For an ongoing project on economic recoveries with Joshua Aizenman, Hiro Ito, Donghyun Park, and Gazi Salah Uddin, I have to make a graph to explain how we computed the recovery measures. Fortunately, I found a very useful feature in Stata to add plots to existing graphs.
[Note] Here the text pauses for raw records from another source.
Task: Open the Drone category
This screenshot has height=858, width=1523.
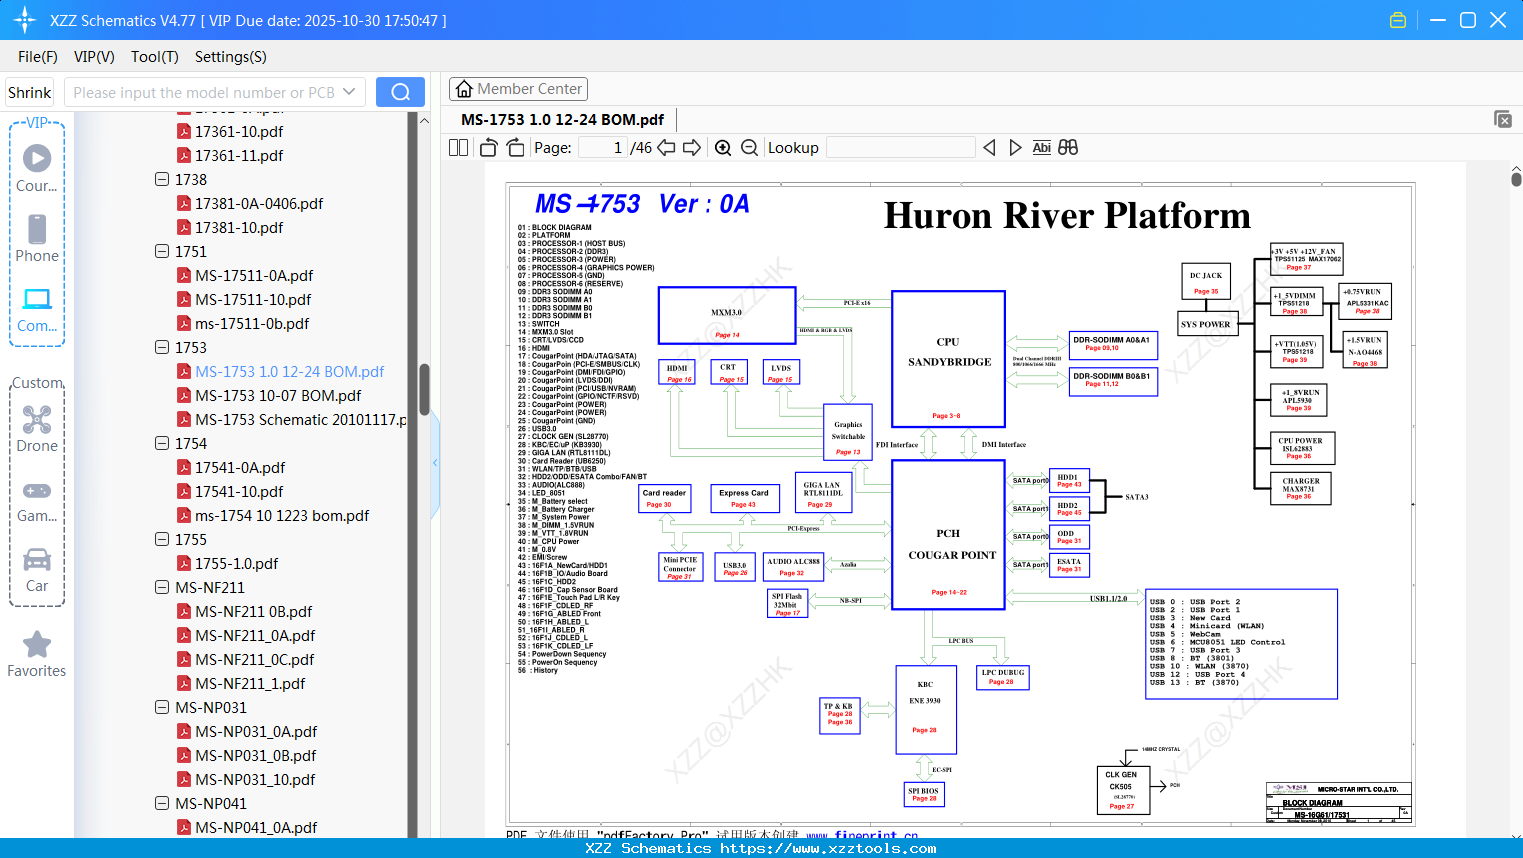Action: (x=37, y=428)
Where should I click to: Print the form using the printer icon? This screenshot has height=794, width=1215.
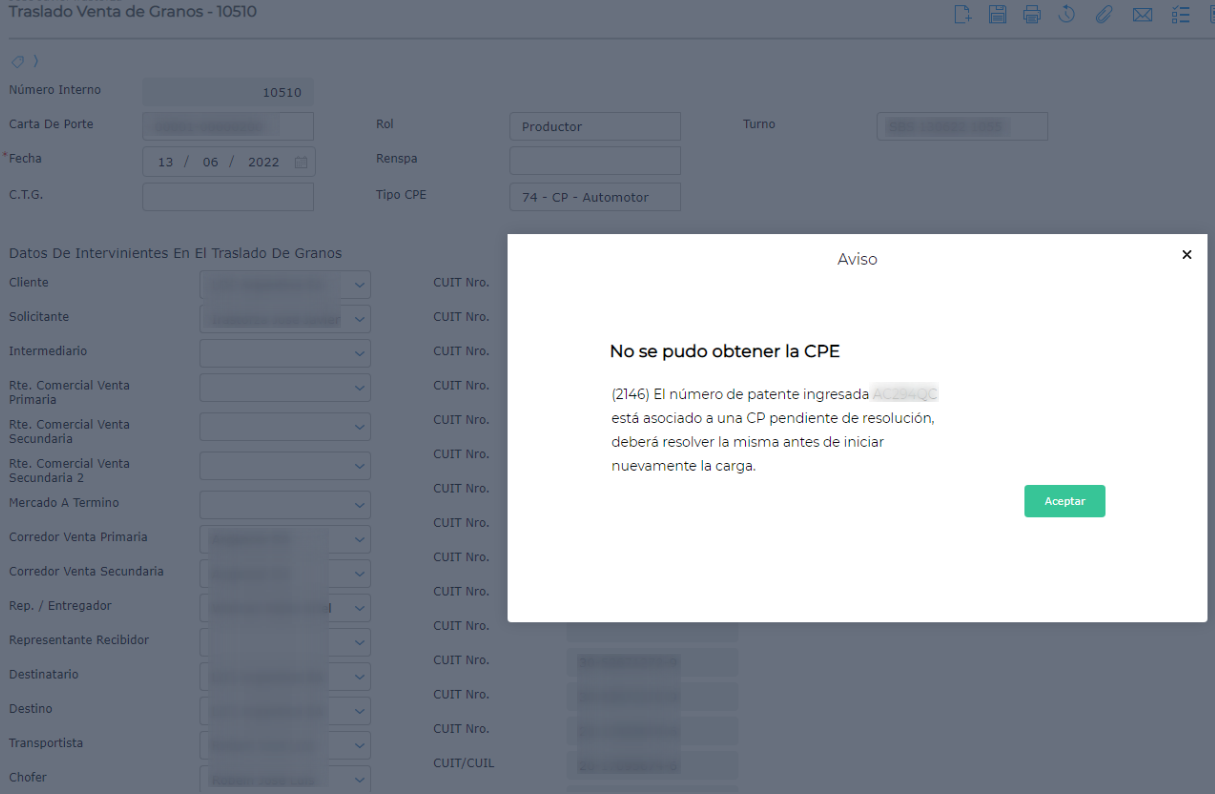tap(1032, 14)

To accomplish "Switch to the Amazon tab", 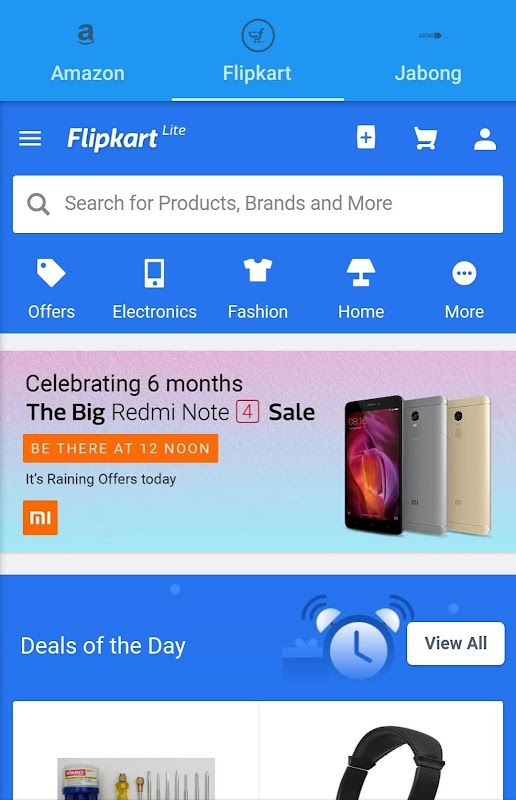I will tap(87, 51).
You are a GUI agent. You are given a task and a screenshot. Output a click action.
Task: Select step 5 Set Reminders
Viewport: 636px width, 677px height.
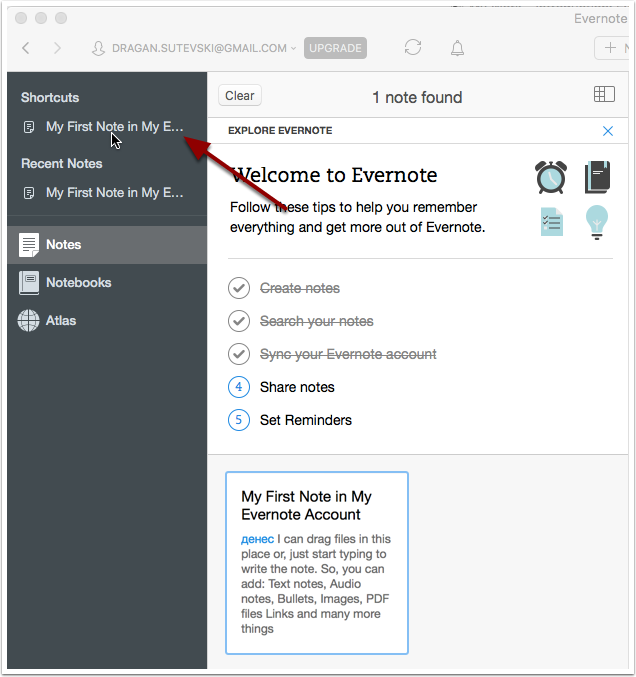pyautogui.click(x=305, y=420)
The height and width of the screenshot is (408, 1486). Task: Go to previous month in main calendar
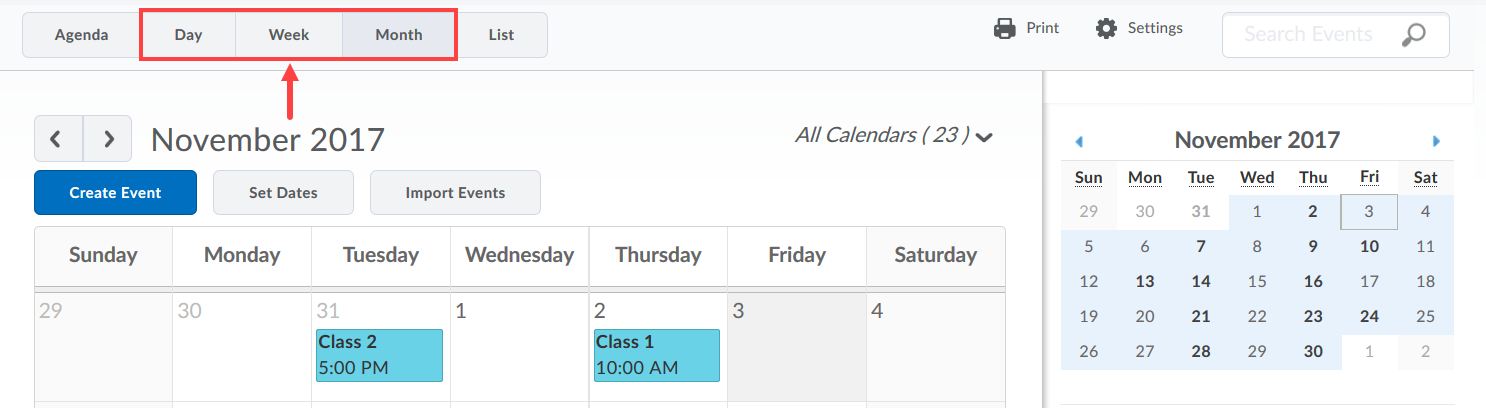coord(59,138)
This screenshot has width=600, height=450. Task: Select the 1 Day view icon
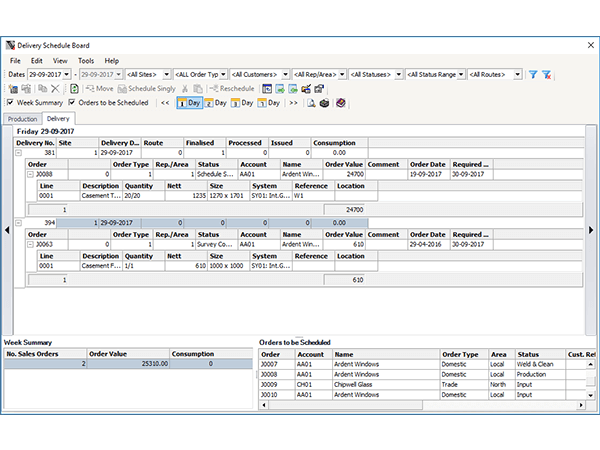(189, 102)
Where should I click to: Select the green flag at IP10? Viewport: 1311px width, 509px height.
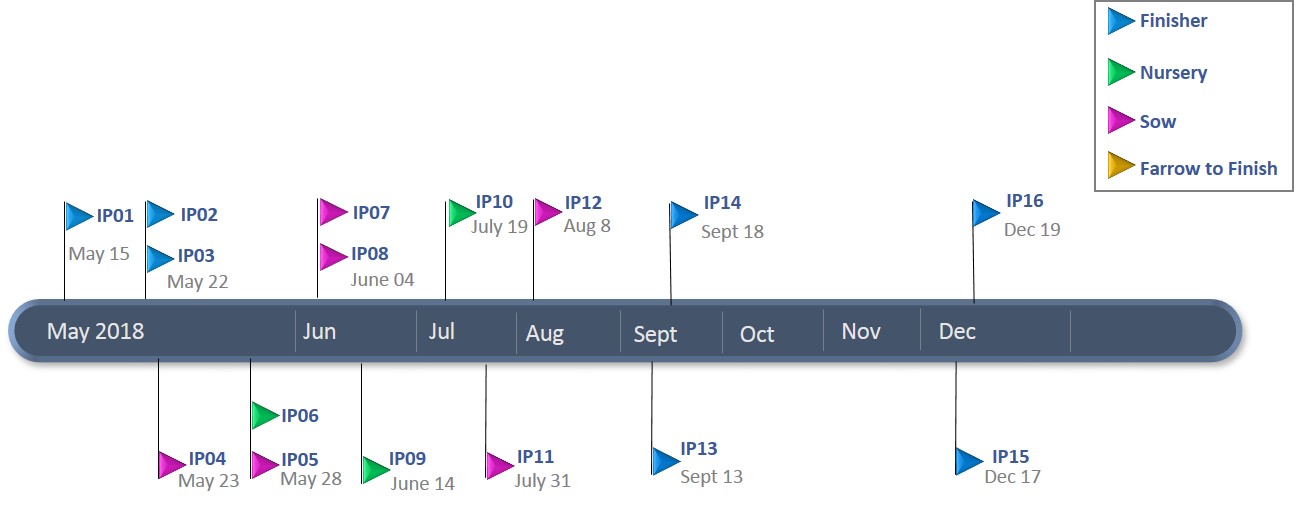(x=461, y=212)
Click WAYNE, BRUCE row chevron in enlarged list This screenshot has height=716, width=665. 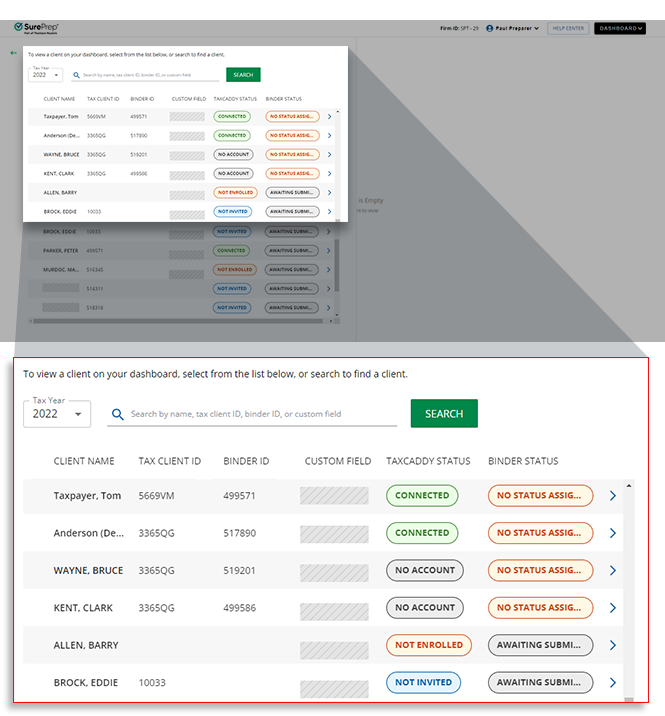point(612,571)
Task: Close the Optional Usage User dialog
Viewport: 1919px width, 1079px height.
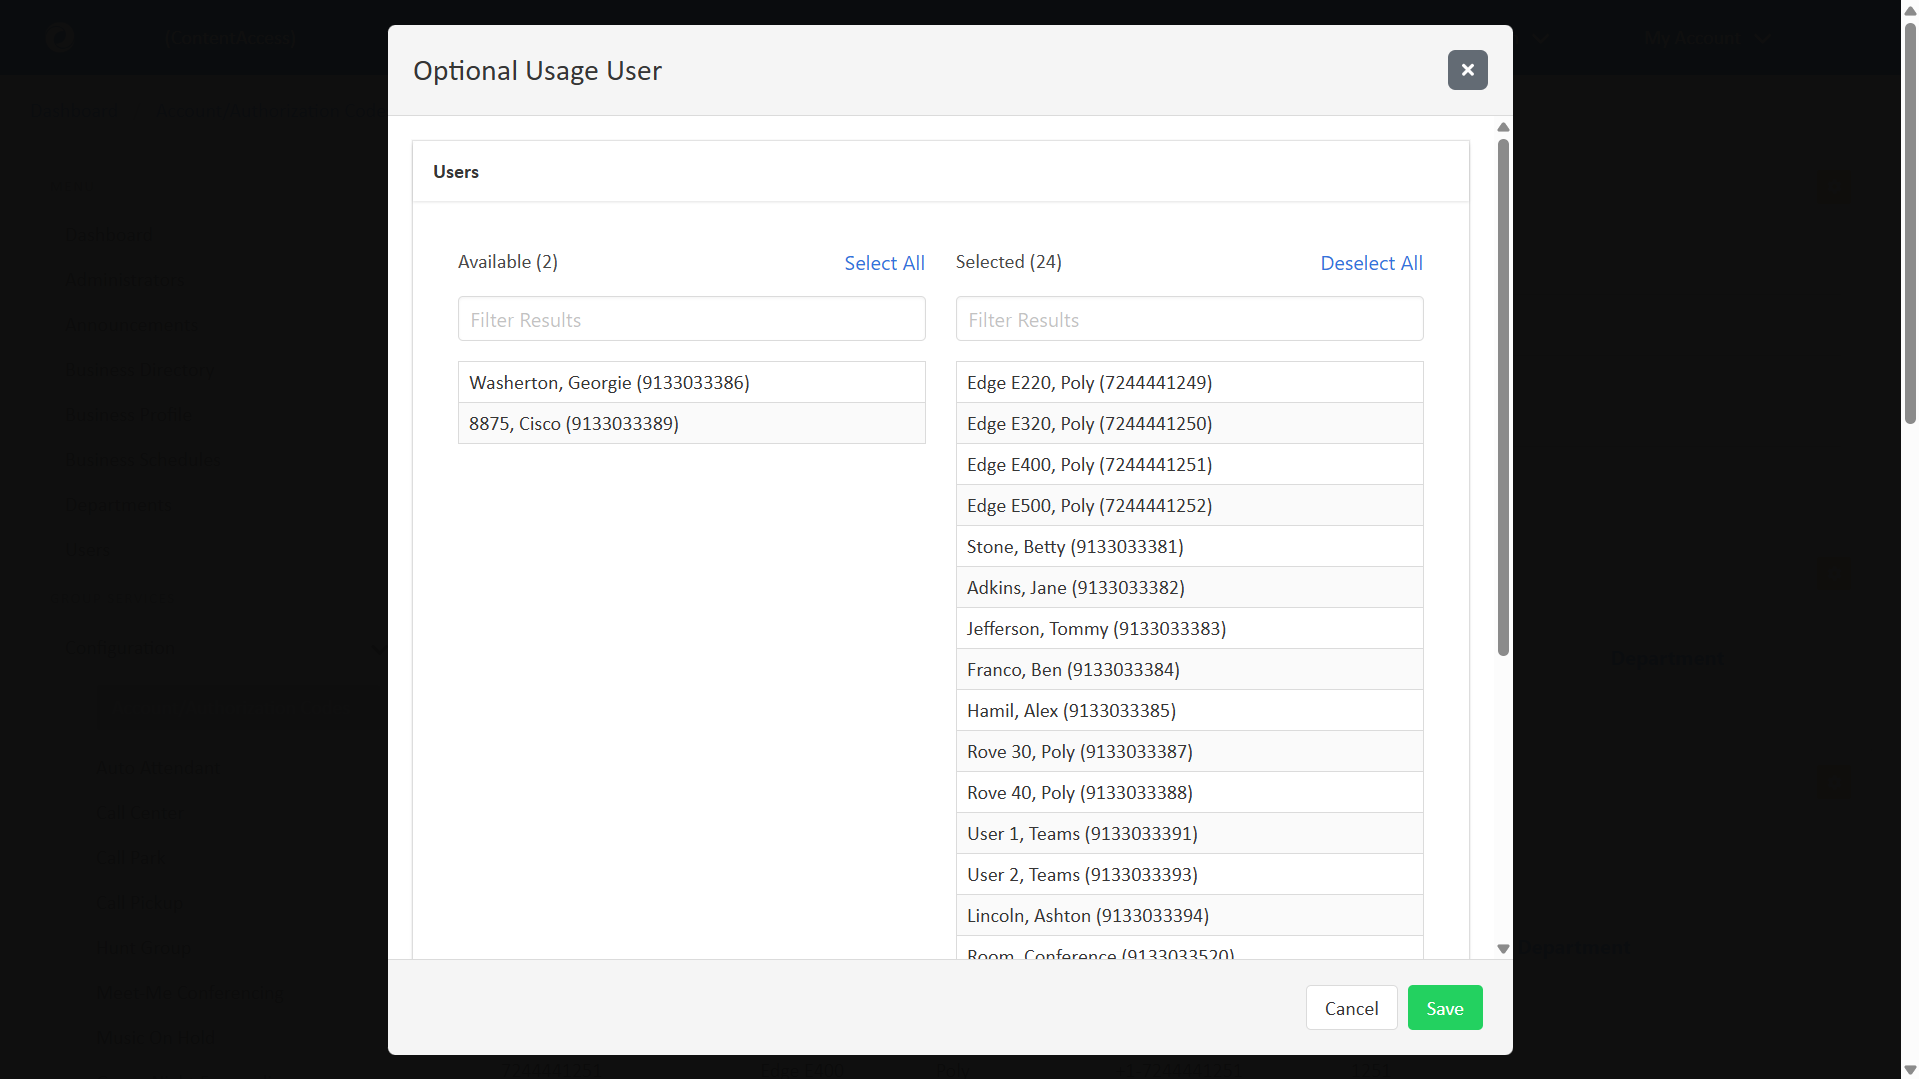Action: tap(1467, 70)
We are going to reproduce the following figure:

You have to install the package written by Ben Jann:
https://github.com/benjann/addplot
https://ideas.repec.org/c/boc/bocode/s457917.html
Let us start with by examining the code:
preserve
set scheme s1mono
// Scale up the bars
cap gen RGDP_p835=RGDP_p*8.35 // Max value in your graph
cap replace RGDP_p835=8.15 if RGDP_p835==0 // Min value in your graph
graph set window fontface "Arial"
keep if imfcode==111 & period>tq(2004q1) & period<tq(2014q1)
tw ///
bar RGDP_p835 period, legend(pos(6)) color(gs15%45) ///
graphregion(margin(r+5)) || ///
tsline LRGDP, legend(off) ti(The US business cycle during the GFC) ///
yti("Log of Real GDP") color(gs1%85)
addplot: pcarrowi 8.3 190 8.281 193 (10) "{bf:Peak}"
addplot: pcarrowi 8.22 201 8.24 197 (6) "{bf:Lowest Point}"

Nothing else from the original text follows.